C'est une rue travailleuse et bruyante, animée par la ronde des livraisons et des enlèvements de véhicules mal garés. Une enfilade d'immeubles de plâtre et de façades haussmanniennes, rythmée par les enseignes criardes de grossistes. Une voie de passage, qui amène en sens unique un flot continu et enfumé de voitures depuis la Porte de la Chapelle, au nord de la capitale. Autant le dire: l'axe faubourg Saint-Martin-rue Saint-Martin ressemble à tout sauf aux Champs-Elysées. Mais Jacques Chirac et Lionel Jospin y ont installé leurs QG de campagne. Et, pour l'un des deux, cette chaussée sonore et polluée sera le chemin de l'Elysée.

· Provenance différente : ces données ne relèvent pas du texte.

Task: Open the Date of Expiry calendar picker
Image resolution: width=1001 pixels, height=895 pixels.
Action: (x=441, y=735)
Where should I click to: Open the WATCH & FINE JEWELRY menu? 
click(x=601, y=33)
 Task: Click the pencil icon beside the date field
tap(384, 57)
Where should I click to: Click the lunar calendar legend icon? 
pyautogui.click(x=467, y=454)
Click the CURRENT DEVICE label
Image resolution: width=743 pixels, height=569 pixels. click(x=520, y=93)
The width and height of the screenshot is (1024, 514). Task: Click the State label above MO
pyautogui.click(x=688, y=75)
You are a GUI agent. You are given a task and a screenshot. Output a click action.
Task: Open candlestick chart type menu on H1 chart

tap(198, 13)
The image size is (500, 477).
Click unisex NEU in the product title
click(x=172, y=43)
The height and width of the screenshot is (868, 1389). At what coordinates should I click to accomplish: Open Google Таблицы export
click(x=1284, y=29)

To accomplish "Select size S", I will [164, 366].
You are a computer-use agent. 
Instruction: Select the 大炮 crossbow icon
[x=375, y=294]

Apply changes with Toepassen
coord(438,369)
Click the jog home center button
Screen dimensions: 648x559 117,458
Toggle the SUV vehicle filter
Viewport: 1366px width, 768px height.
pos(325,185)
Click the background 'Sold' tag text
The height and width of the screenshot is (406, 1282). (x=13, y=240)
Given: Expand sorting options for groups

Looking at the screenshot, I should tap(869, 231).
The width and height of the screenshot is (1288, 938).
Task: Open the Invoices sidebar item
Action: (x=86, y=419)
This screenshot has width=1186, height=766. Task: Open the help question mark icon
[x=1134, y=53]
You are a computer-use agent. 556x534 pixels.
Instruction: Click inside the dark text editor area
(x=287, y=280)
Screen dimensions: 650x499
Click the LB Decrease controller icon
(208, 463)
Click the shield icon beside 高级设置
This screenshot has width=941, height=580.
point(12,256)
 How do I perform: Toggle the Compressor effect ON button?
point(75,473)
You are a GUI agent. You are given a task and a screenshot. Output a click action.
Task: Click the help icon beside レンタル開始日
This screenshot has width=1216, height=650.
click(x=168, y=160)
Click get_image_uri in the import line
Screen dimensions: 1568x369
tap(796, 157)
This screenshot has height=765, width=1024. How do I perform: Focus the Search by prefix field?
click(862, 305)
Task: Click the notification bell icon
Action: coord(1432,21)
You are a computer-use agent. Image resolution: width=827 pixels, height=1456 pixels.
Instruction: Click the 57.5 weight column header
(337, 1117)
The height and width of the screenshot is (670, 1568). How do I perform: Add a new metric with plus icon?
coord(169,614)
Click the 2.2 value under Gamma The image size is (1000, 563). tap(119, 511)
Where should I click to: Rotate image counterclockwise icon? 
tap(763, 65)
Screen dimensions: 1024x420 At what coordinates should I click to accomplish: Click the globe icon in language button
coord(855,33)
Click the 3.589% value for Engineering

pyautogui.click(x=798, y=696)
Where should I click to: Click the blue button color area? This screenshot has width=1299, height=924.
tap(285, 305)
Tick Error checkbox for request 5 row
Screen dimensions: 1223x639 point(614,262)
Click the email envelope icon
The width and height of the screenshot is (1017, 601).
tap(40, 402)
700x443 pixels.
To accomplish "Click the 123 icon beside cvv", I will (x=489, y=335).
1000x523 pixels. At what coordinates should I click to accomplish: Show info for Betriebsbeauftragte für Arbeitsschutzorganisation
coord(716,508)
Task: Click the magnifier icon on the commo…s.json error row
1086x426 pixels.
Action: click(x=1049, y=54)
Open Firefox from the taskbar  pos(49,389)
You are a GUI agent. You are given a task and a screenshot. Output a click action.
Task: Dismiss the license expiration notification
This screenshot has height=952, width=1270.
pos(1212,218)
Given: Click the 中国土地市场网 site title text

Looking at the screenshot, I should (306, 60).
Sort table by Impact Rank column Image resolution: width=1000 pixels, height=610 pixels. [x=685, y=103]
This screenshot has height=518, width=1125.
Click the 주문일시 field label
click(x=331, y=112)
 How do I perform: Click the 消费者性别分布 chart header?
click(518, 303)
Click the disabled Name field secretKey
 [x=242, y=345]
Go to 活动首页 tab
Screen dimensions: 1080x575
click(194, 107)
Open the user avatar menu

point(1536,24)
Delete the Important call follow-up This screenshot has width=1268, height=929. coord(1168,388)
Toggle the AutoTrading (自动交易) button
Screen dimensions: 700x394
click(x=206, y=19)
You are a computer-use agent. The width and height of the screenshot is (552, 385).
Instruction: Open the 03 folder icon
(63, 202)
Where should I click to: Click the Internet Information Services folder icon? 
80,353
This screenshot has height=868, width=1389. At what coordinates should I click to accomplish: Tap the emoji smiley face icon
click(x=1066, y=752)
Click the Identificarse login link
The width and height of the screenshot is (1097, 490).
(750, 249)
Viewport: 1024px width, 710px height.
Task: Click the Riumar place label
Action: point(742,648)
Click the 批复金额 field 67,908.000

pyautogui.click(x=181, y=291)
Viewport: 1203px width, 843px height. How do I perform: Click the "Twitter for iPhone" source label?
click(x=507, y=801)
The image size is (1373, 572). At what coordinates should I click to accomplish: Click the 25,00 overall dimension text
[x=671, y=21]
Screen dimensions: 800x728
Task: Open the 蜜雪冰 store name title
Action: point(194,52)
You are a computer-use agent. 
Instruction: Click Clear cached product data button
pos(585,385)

Locations. Troublante coïncidence qui voit les deux principaux protagonistes de la présidentielle jeter l'amarre à cinq cents mètres l'un de l'autre. Mi-janvier, le PS a loué, au 235 rue Saint-Martin, dans le IIIe arrondissement, un bel immeuble, construit il y a une centaine d'années par une société philanthropique, l'Avenir du prolétariat, pour offrir un lieu de détente et de réunion aux ouvriers, et qui vient d'être racheté par le couturier Jean-Paul Gaultier. Quinze jours plus tard, le RPR a signé un bail précaire au 67 rue du Faubourg-Saint-Martin, dans le Xe, pour occuper jusqu'à la mi-mai le Tapis rouge, le plus ancien des grands magasins de Paris, fondé en 1784 et transformé, après guerre, en salons de réception et de mariage.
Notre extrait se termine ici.